Alıntı metin ::
※ ※ ※
Ayçiçeğinde günlük 5 ton, sabunda haftada 20 ton üretme kapasitesine sahip fabrika baştan aşağıya yenileniyor. Ahmet Küçükbay, babasının kendisine verdiği bu görevi de kısa sürede tamamlayıp, yine ailenin 'bir an önce kararıyla' vatani görevini yerine getirmek üzere Hacılarkırı'ndaki birliğine teslim oluyor. Bir solukta geçen askerlik yılları, sene 1980.
Ahmet Küçükbay, askerden döndüğü gibi izin bile yapmadan kendisini fabrikanın satış bölümünde çalışırken buluyor. İşler hızla ilerliyor. Baba Küçükbay'ın niyeti, kısa sürede pazarlamadan çekilerek, tüm işleri büyük oğlu Ahmet Küçükbay'a devretmek; ayrıca küçük oğlu Halil Küçükbay'ı da, onun yetiştirmesini sağlamak. Zaman içinde hepsi gerçekleşiyor. Akif Küçükbay aktif iş hayatından çekiliyor. Bugünlerde Orkide'nin tüm üretim süreçlerinin başında bulunan Halil Küçükbay'ı da, ağabeyi yetiştiriyor. 1984'te fabrikaya zeytinyağı kontinü tesisi kuran ve 100 tonluk bir rafine üretim tesisini devreye alan Küçükbay Ailesi, bayilik çalışmalarına hız vererek, Orkide markasıyla, Türkiye geneline mal satmaya başlıyor.
***

Sonuçta 25 - 30 kişiyle başlayan sanayicilik maratonu, yıllar içinde Orkide'yi günlük 1500 ton üretim kapasitesiyle, sürekli yenilenen yatırımlarıyla, Türkiye'nin en bilinen markalarından biri, en güvenilir şirket konumuna getiriyor. Ahmet Küçükbay'ın 2004 yılında ilerleyen yaşlarda vefat eden sevgili babasından aldığı en önemli iş felsefesi ise "Borçsuz büyümek."
※ ※ ※
Kayıtlar ::
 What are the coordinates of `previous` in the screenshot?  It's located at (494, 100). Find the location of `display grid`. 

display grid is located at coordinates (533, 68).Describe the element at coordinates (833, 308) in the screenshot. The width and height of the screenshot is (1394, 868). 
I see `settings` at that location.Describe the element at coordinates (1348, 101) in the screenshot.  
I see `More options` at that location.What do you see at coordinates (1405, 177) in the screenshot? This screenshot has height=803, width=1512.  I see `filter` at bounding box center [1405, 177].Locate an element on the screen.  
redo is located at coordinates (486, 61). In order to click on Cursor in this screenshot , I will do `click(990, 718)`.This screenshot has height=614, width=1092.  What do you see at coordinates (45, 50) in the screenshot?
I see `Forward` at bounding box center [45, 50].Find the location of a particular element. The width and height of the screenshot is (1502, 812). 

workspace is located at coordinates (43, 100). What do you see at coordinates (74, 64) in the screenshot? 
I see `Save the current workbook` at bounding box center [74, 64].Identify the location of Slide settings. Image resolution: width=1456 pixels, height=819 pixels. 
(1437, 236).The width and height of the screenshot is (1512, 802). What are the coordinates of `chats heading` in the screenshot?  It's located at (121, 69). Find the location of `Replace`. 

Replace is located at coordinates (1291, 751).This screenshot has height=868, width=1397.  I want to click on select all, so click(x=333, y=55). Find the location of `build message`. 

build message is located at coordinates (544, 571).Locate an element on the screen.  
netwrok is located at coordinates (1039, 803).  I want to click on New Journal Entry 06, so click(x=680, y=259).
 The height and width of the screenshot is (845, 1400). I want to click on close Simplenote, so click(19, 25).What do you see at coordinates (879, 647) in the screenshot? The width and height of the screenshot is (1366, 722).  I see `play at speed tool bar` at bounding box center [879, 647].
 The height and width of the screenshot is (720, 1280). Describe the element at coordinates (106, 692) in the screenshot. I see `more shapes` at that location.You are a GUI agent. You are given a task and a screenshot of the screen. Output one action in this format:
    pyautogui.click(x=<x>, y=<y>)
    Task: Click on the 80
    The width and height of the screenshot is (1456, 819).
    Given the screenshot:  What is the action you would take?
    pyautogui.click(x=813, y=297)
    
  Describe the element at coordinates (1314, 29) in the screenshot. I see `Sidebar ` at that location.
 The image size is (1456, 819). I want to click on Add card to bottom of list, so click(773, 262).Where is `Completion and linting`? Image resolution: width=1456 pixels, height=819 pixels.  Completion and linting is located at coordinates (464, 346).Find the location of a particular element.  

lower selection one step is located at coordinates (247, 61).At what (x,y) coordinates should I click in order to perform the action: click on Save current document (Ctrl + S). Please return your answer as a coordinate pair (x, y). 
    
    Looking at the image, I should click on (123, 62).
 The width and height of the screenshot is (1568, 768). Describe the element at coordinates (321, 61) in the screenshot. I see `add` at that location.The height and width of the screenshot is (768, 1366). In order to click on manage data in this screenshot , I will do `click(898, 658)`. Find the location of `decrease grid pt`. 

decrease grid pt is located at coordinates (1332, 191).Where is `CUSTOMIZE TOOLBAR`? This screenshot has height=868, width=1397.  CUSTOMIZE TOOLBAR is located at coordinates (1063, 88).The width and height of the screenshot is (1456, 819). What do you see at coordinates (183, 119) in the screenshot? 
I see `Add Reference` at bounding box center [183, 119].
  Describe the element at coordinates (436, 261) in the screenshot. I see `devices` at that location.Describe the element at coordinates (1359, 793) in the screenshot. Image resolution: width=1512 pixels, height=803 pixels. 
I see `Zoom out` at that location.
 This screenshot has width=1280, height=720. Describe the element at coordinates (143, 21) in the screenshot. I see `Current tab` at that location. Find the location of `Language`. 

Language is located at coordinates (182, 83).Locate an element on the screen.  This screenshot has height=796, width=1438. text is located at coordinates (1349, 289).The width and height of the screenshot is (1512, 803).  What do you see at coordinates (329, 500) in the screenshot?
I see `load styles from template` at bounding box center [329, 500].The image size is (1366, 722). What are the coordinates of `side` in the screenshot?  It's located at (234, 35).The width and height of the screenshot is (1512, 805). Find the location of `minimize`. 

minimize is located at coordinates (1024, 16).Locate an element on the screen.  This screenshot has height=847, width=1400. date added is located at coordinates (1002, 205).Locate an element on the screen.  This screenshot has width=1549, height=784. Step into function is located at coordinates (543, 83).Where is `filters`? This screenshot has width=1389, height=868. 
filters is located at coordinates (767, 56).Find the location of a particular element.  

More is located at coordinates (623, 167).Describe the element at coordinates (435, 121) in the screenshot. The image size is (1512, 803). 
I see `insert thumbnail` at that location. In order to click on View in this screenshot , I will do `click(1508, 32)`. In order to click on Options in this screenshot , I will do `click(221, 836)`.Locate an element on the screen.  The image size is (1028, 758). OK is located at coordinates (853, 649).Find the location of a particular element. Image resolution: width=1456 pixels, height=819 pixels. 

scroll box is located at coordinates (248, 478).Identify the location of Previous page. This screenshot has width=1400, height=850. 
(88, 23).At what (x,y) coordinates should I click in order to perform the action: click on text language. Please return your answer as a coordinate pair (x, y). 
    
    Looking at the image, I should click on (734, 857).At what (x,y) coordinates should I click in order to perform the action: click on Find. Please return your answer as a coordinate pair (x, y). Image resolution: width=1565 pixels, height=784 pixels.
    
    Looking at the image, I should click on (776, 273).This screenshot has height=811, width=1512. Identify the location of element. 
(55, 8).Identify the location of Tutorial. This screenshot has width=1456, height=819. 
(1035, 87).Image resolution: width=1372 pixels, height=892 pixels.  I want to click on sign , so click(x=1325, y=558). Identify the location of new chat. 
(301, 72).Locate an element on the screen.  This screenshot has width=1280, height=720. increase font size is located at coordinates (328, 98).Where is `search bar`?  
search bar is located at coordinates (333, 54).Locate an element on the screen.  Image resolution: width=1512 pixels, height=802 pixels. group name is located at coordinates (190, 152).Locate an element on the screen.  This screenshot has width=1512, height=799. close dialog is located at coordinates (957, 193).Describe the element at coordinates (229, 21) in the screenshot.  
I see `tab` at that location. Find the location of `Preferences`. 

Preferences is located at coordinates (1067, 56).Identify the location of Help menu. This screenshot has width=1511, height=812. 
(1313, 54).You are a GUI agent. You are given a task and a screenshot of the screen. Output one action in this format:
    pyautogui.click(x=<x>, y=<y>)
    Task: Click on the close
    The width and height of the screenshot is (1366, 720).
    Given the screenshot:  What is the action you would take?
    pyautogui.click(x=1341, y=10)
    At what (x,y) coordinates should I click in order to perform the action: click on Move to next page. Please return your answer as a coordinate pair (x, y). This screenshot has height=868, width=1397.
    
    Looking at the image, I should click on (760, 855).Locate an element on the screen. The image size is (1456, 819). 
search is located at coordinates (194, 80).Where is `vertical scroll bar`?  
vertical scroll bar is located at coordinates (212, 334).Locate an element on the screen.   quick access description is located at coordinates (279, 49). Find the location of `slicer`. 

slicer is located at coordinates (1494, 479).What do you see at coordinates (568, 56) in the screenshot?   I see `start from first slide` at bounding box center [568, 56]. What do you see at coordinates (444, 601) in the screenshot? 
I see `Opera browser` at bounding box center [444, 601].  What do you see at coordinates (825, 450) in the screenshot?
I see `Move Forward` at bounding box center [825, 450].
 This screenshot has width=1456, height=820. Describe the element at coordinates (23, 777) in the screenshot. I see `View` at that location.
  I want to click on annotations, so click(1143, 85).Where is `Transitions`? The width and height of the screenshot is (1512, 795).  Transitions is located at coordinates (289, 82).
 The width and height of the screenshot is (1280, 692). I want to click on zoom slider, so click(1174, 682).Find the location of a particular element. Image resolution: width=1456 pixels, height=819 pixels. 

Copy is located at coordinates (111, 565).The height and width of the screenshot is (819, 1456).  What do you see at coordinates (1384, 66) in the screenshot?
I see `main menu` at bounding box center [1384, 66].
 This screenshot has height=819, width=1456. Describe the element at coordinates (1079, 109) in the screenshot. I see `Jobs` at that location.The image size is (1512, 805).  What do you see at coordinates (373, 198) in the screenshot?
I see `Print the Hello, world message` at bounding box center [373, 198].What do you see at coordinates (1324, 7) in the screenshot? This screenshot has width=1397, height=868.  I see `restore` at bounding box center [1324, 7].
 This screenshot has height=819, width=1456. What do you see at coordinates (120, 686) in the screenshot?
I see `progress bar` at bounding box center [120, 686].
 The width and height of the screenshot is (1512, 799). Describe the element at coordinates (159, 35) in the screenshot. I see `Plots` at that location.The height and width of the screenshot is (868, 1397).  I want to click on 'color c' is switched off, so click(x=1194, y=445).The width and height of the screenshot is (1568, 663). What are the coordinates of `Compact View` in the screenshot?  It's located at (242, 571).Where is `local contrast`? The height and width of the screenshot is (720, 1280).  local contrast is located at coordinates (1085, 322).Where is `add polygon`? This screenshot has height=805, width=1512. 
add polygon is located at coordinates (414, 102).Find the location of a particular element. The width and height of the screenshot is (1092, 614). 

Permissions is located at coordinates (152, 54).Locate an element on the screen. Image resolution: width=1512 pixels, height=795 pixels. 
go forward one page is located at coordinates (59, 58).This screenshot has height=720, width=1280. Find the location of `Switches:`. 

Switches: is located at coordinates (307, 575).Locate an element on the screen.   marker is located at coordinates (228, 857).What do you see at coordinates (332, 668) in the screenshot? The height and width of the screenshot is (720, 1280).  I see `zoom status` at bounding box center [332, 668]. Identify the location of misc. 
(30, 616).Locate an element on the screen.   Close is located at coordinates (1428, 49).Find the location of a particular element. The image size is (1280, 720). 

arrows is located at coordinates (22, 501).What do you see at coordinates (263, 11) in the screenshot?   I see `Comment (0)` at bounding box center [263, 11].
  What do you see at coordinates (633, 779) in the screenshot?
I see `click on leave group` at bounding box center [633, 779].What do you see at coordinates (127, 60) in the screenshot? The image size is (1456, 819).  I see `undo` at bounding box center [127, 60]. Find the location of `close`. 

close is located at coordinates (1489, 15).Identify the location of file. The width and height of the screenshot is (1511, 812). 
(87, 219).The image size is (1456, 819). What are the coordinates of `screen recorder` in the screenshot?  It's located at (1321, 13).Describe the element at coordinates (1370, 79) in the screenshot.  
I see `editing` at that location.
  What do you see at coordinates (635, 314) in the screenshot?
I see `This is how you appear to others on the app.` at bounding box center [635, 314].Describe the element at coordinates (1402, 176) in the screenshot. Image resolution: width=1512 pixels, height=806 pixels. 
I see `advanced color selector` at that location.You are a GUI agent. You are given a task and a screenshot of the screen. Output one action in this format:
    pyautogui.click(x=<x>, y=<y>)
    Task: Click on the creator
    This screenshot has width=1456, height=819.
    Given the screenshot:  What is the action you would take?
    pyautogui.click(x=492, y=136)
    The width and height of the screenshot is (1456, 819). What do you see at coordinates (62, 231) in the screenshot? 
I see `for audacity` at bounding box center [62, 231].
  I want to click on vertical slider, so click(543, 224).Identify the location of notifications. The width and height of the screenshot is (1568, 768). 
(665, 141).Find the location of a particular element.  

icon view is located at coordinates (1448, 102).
※ ※ ※
Yönerge :: Alıntı metinde "Ayçiçeğinde günlük 5" ifadesinden başlayıp "yılları, sene 1980." ifadesine kadar (bu ifade de dahil) olan bölümü, "askerlik yılları" yerine "askerlik dönemi" koyarak yeniden yazın. Yalnızca alıntı metni kullanın.

Sonuç ::
Ayçiçeğinde günlük 5 ton, sabunda haftada 20 ton üretme kapasitesine sahip fabrika baştan aşağıya yenileniyor. Ahmet Küçükbay, babasının kendisine verdiği bu görevi de kısa sürede tamamlayıp, yine ailenin 'bir an önce kararıyla' vatani görevini yerine getirmek üzere Hacılarkırı'ndaki birliğine teslim oluyor. Bir solukta geçen askerlik dönemi, sene 1980.